Content starts

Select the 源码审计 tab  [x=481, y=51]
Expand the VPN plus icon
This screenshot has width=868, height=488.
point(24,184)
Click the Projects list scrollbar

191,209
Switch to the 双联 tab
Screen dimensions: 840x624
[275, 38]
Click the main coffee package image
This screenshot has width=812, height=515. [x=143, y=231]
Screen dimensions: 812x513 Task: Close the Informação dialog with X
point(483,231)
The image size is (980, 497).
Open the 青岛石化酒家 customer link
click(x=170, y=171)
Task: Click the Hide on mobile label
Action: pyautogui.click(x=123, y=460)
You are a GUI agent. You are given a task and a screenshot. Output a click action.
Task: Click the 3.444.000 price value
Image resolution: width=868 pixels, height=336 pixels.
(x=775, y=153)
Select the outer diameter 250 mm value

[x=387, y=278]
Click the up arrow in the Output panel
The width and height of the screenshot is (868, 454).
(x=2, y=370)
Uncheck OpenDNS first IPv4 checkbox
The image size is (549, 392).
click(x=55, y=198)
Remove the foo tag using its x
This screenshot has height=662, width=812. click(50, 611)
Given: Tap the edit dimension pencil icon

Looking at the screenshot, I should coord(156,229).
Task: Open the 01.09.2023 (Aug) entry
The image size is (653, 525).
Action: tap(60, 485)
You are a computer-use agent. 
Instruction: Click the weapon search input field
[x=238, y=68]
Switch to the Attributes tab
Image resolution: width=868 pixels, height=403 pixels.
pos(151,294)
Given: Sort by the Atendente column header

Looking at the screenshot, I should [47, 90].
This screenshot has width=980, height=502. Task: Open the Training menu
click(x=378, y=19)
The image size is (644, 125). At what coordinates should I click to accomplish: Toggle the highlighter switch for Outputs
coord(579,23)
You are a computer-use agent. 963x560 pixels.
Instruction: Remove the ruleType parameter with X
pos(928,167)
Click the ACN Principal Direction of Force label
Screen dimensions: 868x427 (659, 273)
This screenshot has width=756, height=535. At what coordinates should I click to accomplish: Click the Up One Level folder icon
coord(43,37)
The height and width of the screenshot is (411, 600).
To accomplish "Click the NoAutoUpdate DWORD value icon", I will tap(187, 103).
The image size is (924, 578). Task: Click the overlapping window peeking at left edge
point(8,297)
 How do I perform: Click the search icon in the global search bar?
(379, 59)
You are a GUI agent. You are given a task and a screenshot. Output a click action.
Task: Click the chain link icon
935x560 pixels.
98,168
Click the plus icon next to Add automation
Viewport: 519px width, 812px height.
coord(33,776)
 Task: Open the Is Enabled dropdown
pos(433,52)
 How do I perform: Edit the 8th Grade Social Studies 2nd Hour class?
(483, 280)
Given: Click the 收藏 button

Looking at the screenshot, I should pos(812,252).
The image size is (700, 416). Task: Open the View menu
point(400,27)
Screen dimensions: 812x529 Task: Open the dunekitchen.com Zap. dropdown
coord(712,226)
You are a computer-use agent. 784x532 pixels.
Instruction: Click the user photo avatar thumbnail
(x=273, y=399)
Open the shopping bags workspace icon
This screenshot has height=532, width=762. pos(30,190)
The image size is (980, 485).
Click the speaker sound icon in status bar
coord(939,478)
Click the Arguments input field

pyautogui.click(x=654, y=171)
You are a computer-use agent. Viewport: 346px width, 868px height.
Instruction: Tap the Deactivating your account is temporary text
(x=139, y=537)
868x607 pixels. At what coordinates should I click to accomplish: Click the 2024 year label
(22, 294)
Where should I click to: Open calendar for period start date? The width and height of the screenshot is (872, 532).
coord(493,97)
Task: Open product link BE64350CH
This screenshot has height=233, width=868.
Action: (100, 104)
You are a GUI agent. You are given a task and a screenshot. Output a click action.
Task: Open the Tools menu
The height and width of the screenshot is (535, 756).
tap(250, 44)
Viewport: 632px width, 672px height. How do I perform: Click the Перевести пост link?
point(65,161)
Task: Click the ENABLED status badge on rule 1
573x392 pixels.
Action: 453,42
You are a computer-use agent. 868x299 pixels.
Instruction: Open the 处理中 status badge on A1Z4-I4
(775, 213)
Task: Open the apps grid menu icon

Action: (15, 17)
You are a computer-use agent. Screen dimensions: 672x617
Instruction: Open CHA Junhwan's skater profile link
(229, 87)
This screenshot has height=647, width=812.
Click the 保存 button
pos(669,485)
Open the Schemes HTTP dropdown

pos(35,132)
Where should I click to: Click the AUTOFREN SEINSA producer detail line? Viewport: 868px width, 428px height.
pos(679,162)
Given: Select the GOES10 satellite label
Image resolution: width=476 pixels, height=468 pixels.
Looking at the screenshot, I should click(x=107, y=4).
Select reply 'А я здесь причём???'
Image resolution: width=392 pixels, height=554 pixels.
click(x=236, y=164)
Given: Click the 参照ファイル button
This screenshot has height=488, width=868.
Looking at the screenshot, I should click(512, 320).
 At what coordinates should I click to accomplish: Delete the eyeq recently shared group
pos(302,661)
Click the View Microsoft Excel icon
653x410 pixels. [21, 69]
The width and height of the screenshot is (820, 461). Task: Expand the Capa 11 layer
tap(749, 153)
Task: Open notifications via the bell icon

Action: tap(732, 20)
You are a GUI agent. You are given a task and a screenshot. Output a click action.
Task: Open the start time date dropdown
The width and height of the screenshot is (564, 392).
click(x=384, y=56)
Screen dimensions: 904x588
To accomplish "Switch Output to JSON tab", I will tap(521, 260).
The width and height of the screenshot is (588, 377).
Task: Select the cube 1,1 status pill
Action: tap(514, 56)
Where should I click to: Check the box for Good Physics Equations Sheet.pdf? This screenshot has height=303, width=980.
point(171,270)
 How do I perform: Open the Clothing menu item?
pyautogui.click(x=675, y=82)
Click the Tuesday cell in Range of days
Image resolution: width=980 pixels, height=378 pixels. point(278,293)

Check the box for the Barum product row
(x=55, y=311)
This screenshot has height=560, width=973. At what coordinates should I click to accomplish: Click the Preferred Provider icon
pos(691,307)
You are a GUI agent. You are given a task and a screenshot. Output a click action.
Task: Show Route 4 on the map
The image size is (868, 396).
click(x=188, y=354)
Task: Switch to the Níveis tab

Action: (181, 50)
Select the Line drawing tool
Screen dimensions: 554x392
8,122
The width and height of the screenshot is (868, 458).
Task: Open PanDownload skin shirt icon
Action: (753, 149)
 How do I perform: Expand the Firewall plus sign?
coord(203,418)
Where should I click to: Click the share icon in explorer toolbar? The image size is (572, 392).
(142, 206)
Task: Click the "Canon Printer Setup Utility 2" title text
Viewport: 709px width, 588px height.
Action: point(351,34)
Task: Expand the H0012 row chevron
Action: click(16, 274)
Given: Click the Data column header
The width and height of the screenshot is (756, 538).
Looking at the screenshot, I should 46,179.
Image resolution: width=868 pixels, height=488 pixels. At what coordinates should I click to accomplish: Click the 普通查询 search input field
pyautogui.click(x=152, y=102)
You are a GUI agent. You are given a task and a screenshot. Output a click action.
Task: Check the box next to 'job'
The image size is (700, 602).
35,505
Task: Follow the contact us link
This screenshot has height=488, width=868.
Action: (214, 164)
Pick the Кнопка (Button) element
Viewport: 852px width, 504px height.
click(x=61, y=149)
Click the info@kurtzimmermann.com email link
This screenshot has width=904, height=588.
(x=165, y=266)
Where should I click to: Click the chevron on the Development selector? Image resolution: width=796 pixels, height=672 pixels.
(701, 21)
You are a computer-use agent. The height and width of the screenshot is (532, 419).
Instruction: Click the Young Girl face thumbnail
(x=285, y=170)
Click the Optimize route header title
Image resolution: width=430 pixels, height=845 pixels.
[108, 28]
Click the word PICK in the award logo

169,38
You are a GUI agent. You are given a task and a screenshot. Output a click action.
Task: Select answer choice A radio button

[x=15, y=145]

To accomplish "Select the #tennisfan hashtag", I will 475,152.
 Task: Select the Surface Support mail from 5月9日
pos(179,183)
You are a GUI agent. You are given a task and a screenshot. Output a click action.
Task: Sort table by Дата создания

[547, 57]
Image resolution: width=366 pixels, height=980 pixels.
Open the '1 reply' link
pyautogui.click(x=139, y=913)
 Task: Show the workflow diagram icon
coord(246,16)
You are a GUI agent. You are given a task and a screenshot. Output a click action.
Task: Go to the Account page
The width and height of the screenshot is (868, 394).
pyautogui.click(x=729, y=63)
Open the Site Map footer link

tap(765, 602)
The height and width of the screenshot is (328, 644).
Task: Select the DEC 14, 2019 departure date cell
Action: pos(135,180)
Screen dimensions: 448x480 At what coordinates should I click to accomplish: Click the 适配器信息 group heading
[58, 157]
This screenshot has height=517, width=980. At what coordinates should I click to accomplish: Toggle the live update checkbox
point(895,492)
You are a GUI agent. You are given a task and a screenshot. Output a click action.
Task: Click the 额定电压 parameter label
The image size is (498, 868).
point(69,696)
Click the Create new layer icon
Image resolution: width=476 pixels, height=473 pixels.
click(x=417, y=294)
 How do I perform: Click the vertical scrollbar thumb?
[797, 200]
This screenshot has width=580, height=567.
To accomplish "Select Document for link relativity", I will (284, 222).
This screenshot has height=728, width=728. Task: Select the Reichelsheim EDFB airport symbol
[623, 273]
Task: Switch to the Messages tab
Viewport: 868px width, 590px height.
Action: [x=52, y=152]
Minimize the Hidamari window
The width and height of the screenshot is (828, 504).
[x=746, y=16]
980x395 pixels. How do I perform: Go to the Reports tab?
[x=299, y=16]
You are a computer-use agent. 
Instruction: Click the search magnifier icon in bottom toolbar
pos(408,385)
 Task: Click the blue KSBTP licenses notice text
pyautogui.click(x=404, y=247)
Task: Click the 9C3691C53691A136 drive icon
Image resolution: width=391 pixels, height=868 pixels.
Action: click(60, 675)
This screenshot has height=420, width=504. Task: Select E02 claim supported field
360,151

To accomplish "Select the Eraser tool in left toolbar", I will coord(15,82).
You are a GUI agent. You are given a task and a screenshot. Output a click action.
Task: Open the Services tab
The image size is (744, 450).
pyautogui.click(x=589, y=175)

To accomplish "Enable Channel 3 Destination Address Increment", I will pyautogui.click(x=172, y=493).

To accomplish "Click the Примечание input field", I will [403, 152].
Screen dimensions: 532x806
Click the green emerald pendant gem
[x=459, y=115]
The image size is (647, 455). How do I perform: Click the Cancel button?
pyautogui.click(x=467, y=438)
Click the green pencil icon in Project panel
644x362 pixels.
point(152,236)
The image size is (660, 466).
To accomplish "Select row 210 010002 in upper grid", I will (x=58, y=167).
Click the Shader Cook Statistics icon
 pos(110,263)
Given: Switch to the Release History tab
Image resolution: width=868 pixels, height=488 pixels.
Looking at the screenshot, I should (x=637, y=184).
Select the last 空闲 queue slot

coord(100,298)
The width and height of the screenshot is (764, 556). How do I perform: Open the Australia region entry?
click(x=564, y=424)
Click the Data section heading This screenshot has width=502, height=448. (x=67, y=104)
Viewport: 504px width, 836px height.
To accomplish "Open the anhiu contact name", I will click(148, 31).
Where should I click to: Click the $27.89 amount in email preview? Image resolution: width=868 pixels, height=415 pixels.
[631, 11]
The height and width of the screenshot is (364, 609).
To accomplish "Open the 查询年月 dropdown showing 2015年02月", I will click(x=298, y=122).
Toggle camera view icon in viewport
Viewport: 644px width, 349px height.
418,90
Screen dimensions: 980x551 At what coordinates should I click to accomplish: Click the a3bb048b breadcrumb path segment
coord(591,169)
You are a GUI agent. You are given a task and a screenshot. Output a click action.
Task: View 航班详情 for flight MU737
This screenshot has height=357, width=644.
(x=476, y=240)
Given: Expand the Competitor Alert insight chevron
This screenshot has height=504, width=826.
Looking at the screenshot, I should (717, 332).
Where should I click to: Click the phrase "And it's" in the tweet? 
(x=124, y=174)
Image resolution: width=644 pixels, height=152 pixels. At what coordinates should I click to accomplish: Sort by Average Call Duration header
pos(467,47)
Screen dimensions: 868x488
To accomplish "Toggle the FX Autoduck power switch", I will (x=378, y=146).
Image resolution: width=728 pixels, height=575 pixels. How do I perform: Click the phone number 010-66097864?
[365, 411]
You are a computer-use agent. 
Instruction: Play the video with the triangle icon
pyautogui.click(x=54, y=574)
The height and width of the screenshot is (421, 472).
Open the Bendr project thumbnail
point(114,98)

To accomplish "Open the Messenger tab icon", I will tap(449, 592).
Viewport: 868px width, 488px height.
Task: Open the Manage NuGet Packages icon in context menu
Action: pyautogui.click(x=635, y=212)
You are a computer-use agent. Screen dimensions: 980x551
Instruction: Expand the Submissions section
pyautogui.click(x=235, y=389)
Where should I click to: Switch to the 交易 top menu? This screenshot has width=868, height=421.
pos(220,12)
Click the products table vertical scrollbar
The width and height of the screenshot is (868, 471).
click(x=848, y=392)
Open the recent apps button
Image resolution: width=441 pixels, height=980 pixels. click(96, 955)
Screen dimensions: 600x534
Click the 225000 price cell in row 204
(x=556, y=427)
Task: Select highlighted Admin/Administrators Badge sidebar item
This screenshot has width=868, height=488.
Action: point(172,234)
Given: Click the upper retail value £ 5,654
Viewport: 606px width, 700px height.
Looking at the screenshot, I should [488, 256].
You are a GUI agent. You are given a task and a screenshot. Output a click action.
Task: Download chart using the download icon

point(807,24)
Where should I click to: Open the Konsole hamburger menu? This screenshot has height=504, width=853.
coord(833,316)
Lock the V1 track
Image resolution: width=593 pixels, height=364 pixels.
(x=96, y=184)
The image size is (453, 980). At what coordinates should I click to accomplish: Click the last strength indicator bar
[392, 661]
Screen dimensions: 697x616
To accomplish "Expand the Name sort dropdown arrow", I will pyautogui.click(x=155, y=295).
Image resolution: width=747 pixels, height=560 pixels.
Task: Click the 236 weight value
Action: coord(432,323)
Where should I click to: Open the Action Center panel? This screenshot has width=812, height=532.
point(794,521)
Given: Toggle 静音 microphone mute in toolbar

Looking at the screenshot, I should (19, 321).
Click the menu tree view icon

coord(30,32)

Content ends

Note every line of the entries in which "title" appears, and copy it down.

Task: Click the "Canon Printer Setup Utility 2" title text
Click the Optimize route header title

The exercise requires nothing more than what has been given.